### WHAT THIS TASK INVOLVES
Copy each line of the data below that contains the string "should". Only case-sensitive matches count.

Stored dataset entries:
◆ ◆ ◆ ◆
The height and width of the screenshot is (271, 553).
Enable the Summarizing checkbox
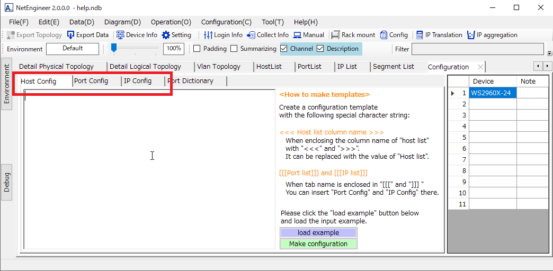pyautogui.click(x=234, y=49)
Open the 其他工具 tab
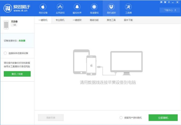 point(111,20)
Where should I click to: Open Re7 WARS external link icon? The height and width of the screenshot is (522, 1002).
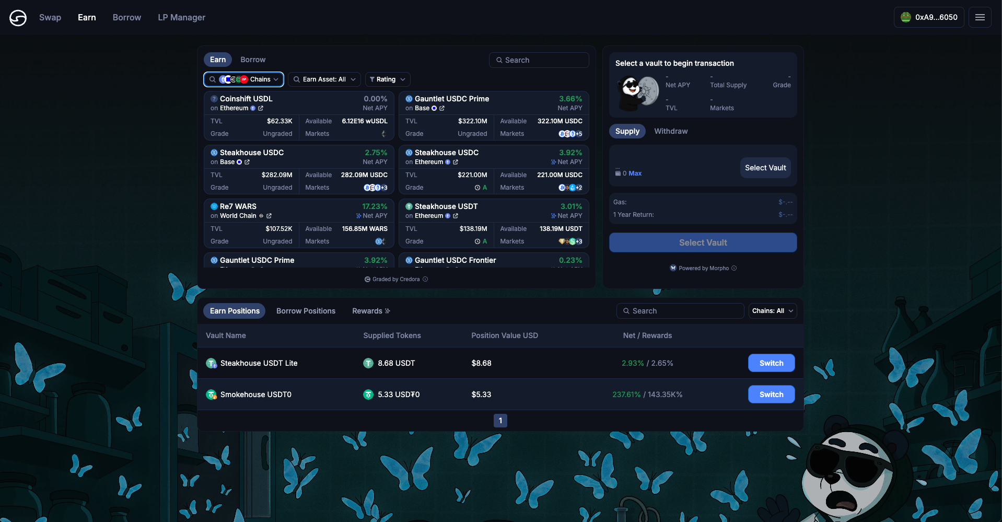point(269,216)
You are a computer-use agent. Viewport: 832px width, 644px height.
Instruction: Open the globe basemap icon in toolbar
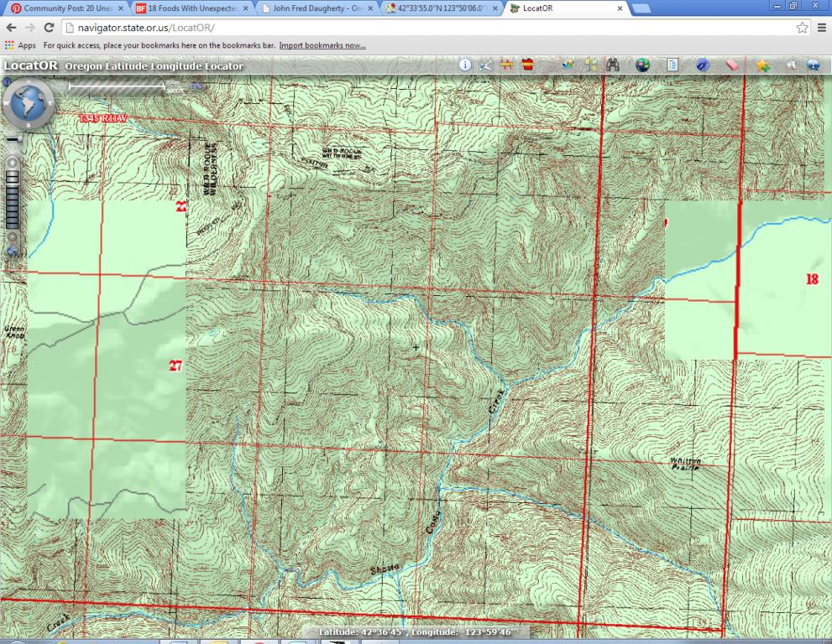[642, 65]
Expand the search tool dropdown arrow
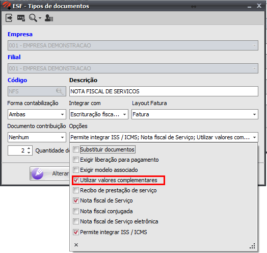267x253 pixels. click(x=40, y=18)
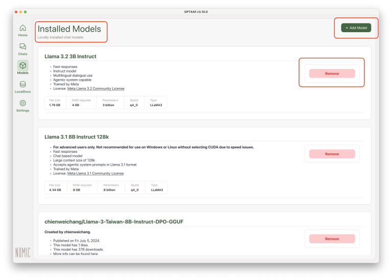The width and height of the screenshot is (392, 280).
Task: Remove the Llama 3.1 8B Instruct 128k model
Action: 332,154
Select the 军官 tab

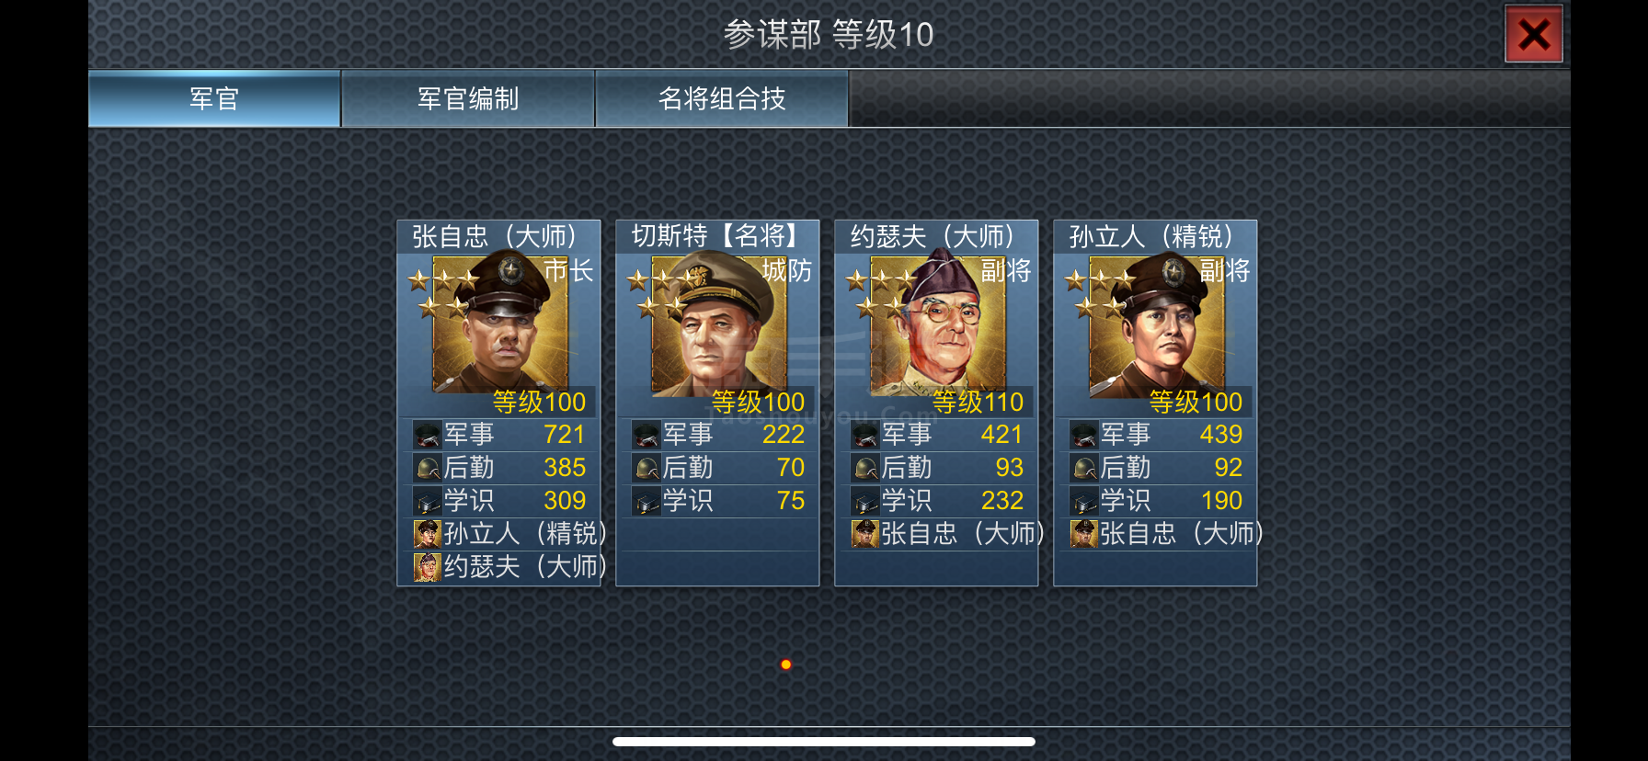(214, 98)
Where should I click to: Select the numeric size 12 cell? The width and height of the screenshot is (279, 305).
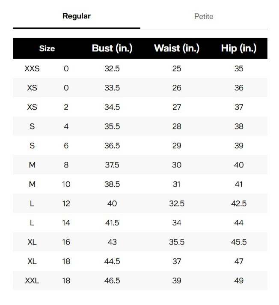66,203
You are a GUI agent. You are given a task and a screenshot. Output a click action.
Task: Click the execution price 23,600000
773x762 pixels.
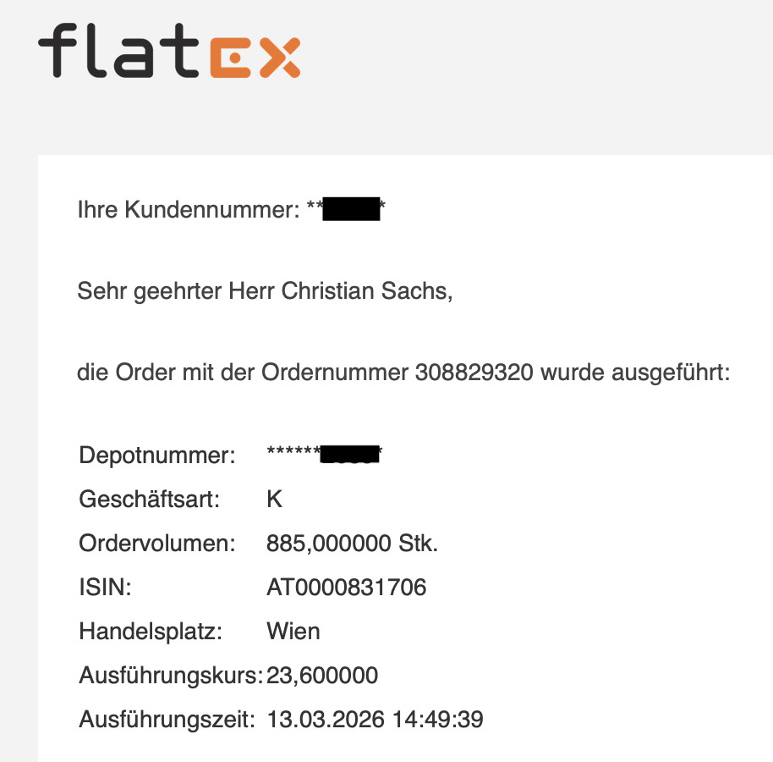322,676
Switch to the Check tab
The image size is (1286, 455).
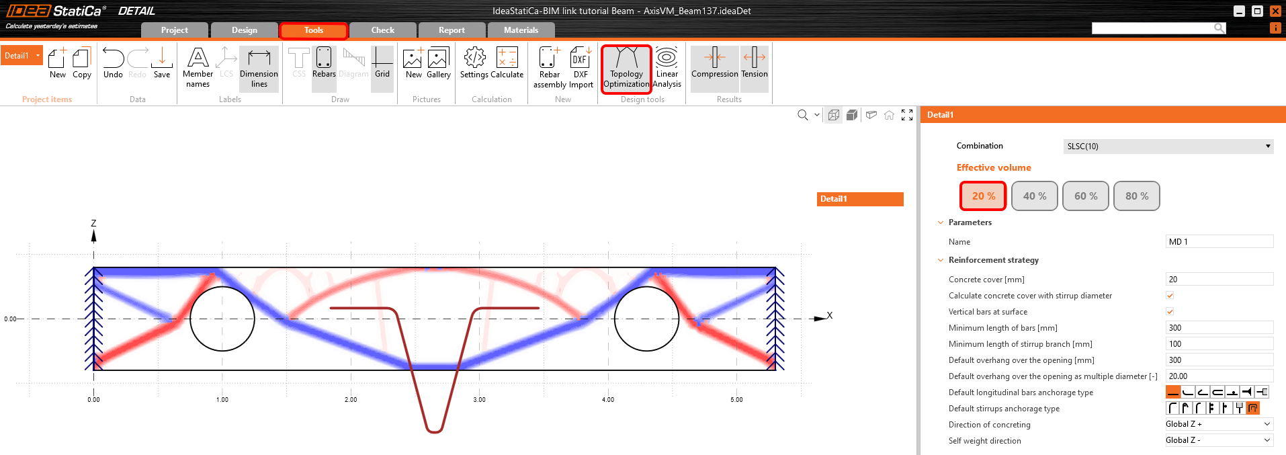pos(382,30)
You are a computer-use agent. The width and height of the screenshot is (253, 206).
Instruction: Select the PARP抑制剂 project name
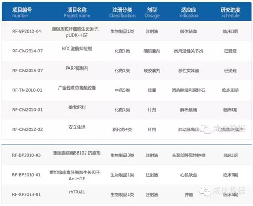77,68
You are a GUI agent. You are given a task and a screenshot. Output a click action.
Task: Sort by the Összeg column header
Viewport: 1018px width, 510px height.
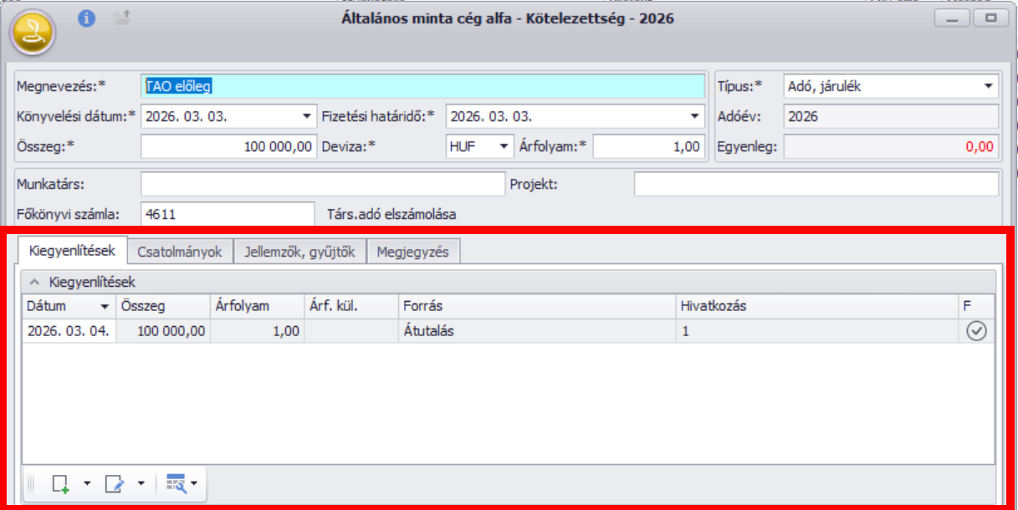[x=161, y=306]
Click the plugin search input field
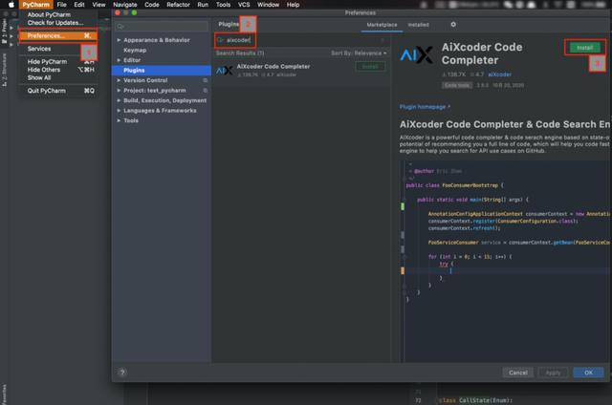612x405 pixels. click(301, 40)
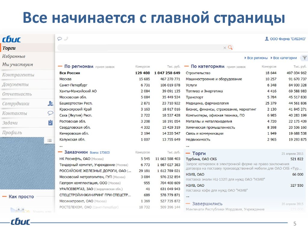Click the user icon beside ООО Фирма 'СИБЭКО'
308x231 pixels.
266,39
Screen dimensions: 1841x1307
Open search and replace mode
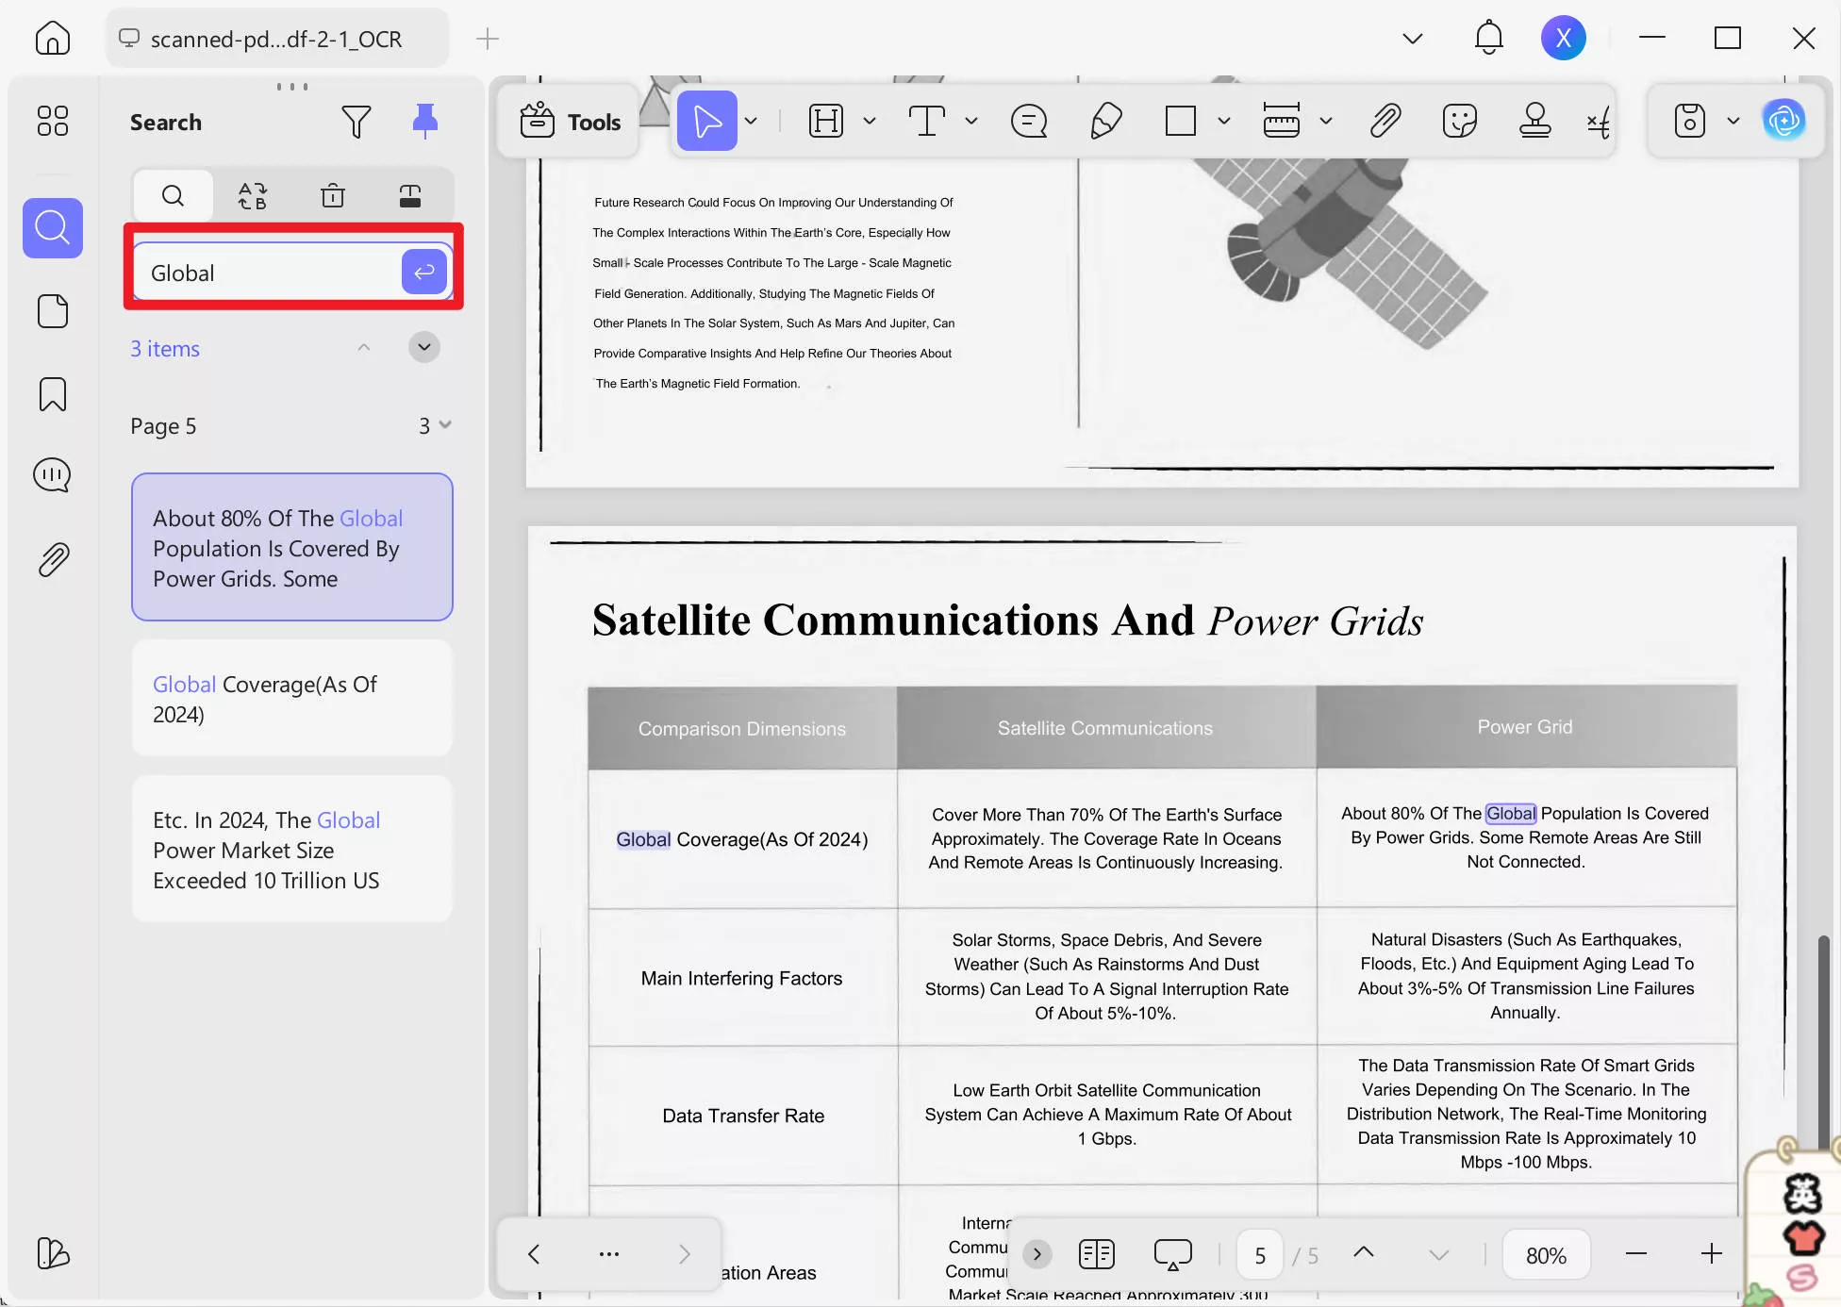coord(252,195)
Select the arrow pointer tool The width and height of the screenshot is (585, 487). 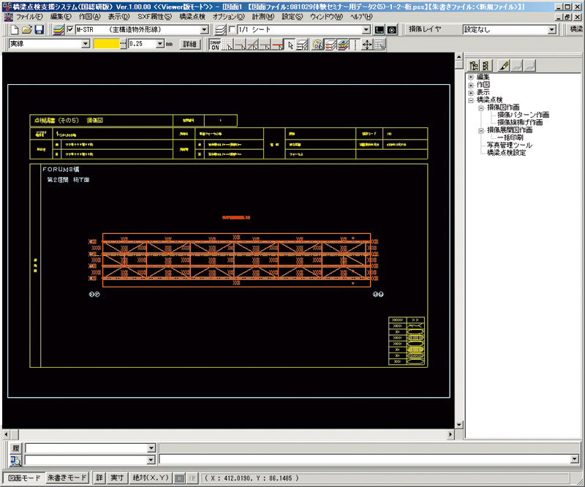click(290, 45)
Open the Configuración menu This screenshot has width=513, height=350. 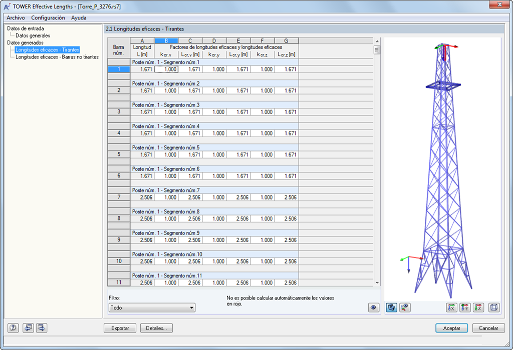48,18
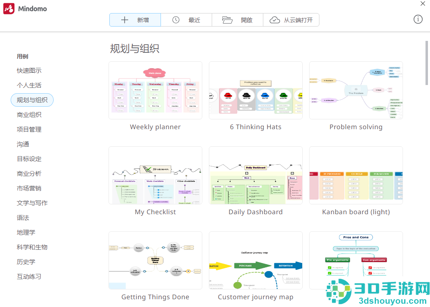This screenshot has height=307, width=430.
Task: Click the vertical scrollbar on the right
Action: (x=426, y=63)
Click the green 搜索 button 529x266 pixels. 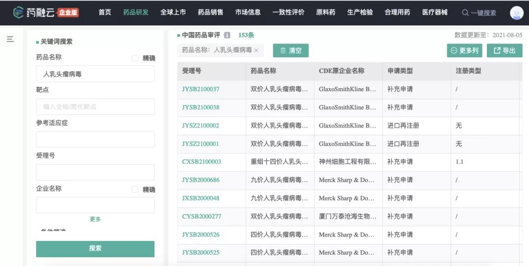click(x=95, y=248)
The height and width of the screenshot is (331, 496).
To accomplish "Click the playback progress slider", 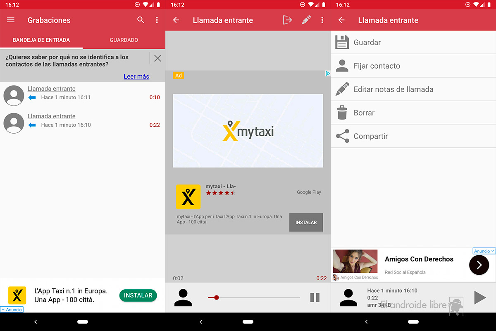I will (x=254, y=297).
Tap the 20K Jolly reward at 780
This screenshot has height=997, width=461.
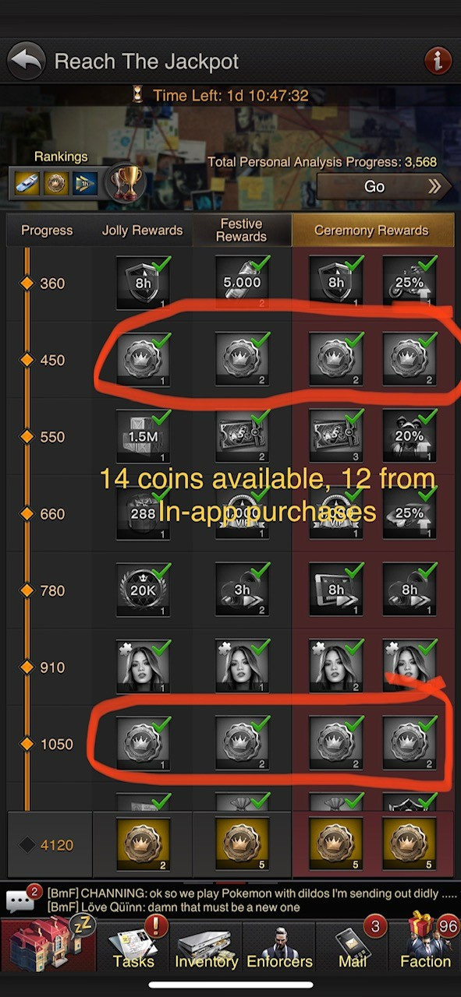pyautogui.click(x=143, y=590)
◆ ◆ ◆ ◆
### THE RESULT
Where should I click to: Open Re7 WARS external link icon? The height and width of the screenshot is (522, 1002).
Where should I click to: Select the numeric size 12 cell? The width and height of the screenshot is (279, 305).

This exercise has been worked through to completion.